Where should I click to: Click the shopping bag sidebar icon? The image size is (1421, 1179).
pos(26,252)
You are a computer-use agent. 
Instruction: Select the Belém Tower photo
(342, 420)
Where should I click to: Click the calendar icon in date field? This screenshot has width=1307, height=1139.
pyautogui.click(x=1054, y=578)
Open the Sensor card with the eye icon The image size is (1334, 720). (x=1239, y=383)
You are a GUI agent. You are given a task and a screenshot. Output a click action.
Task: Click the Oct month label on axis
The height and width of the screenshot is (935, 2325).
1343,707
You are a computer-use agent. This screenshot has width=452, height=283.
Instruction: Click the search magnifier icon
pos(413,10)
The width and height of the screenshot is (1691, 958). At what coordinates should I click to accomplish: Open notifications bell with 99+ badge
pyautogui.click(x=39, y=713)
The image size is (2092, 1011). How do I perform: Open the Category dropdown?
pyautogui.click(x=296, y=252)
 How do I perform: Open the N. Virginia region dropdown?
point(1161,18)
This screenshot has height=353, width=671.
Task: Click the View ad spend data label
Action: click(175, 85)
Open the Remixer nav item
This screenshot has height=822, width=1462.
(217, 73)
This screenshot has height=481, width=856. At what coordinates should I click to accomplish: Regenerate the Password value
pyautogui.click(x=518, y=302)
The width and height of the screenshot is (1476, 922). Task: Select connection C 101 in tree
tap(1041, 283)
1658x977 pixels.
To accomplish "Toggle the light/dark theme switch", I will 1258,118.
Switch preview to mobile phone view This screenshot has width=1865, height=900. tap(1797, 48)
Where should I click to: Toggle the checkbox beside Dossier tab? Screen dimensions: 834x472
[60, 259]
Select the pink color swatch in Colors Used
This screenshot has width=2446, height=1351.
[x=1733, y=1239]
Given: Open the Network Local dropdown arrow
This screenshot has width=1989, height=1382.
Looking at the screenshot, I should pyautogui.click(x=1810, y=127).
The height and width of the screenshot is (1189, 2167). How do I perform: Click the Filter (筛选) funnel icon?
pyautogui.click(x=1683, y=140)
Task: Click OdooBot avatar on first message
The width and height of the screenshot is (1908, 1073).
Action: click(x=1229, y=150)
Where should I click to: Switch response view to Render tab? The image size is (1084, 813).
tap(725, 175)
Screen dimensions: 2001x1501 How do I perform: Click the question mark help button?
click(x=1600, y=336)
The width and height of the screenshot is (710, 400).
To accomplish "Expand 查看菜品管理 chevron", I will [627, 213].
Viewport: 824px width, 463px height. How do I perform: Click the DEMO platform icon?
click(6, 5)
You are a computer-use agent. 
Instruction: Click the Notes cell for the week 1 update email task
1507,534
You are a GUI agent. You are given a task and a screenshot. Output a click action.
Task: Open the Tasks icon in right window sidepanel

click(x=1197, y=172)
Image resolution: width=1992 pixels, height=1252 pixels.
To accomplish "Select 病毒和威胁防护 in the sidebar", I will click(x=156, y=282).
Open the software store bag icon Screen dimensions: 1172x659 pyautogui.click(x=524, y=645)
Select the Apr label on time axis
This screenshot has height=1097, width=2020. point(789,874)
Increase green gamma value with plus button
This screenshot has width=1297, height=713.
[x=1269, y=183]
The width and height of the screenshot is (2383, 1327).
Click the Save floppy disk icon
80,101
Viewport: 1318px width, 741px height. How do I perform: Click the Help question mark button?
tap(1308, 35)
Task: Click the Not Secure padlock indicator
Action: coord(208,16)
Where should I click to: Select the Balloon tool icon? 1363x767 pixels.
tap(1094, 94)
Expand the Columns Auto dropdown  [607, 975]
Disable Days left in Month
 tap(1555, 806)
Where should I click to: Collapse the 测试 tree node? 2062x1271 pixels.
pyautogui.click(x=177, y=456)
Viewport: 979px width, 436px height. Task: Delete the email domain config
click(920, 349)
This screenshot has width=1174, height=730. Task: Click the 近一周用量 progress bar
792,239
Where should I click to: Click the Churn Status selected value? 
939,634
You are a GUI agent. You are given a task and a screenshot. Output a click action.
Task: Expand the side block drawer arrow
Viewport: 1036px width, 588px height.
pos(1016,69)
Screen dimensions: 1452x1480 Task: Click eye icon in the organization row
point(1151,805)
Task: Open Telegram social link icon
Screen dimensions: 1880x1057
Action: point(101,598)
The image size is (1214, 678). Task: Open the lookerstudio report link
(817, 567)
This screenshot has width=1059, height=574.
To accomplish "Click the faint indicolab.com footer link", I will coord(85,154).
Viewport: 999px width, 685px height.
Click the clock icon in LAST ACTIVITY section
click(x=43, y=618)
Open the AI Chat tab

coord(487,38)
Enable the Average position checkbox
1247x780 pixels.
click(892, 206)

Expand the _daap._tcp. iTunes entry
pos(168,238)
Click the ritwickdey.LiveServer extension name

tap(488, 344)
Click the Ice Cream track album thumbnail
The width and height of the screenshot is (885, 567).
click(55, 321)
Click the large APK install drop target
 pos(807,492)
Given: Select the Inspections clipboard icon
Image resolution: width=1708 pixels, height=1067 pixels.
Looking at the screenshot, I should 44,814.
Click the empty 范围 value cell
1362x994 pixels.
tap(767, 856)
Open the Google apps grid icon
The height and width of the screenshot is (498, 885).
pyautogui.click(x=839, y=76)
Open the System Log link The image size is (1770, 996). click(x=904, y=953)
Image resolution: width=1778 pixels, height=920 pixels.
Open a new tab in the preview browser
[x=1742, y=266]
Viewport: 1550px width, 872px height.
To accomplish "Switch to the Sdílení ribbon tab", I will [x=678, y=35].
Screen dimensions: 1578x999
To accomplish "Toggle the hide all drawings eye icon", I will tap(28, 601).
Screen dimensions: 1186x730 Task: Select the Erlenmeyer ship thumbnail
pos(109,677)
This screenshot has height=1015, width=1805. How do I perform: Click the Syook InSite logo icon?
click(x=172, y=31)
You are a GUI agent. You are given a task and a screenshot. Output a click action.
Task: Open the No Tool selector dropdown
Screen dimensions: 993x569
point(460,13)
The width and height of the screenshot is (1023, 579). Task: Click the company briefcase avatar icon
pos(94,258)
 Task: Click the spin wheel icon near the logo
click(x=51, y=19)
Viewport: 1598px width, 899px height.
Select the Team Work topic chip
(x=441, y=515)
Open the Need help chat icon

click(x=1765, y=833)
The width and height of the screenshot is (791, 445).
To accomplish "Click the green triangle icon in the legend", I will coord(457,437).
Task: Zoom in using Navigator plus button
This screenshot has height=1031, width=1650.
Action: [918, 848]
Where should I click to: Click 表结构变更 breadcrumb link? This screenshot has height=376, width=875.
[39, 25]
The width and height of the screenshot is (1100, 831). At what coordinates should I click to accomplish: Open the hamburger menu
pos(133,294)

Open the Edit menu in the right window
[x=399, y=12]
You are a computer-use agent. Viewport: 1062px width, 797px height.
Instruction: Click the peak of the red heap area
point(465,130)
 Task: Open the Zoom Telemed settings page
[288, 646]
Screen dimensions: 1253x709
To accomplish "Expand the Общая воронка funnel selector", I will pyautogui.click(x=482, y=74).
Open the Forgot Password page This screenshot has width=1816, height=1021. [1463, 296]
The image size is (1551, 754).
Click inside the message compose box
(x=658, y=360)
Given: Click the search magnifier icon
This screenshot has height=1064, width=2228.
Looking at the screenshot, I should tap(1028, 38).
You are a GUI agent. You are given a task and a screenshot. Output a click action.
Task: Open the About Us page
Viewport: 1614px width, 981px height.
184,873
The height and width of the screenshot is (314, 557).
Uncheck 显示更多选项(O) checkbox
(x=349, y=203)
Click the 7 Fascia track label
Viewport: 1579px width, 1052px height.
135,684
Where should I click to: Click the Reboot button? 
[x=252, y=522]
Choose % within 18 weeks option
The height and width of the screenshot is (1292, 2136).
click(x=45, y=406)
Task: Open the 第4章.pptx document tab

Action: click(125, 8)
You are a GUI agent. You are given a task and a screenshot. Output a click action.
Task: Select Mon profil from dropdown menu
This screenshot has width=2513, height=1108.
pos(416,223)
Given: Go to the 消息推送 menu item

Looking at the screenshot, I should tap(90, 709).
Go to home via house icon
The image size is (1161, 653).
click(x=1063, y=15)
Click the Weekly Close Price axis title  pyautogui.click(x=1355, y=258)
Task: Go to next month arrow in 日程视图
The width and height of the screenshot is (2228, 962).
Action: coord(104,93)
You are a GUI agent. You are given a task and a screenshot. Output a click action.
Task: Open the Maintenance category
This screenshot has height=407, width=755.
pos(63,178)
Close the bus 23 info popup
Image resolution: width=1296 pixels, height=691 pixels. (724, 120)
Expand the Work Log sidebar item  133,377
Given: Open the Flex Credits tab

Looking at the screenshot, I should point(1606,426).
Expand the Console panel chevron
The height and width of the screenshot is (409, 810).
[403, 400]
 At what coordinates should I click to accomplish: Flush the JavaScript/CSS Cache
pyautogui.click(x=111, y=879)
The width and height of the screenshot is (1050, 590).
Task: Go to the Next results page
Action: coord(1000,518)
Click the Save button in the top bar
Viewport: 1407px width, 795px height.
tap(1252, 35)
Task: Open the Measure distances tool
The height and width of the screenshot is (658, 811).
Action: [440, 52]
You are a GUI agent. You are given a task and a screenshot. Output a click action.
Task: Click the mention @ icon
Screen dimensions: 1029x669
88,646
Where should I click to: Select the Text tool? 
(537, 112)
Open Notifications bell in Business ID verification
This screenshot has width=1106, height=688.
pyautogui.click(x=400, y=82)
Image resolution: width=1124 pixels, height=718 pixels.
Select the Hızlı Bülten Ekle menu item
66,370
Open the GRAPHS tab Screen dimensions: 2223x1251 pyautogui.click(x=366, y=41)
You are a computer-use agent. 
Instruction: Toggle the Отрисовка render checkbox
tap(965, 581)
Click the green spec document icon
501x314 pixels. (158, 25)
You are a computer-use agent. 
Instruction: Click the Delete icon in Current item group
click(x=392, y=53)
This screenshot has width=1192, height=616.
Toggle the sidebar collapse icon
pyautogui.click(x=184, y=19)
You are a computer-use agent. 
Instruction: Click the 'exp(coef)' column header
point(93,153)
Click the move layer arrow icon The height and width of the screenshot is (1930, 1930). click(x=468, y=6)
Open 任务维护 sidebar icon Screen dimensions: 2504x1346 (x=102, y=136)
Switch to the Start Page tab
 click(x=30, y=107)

Work instructions >> All lines in the data above from the one with "Where should I click to: Click 表结构变更" through the one with "Given: Click the search magnifier icon" must be repeated exactly, and no others.

Reply to the exercise >>
Where should I click to: Click 表结构变更 breadcrumb link? This screenshot has height=376, width=875.
[39, 25]
The width and height of the screenshot is (1100, 831). At what coordinates should I click to accomplish: Open the hamburger menu
pos(133,294)

Open the Edit menu in the right window
[x=399, y=12]
You are a computer-use agent. Viewport: 1062px width, 797px height.
Instruction: Click the peak of the red heap area
point(465,130)
 Task: Open the Zoom Telemed settings page
[288, 646]
Screen dimensions: 1253x709
To accomplish "Expand the Общая воронка funnel selector", I will pyautogui.click(x=482, y=74).
Open the Forgot Password page This screenshot has width=1816, height=1021. [1463, 296]
The image size is (1551, 754).
Click inside the message compose box
(x=658, y=360)
Given: Click the search magnifier icon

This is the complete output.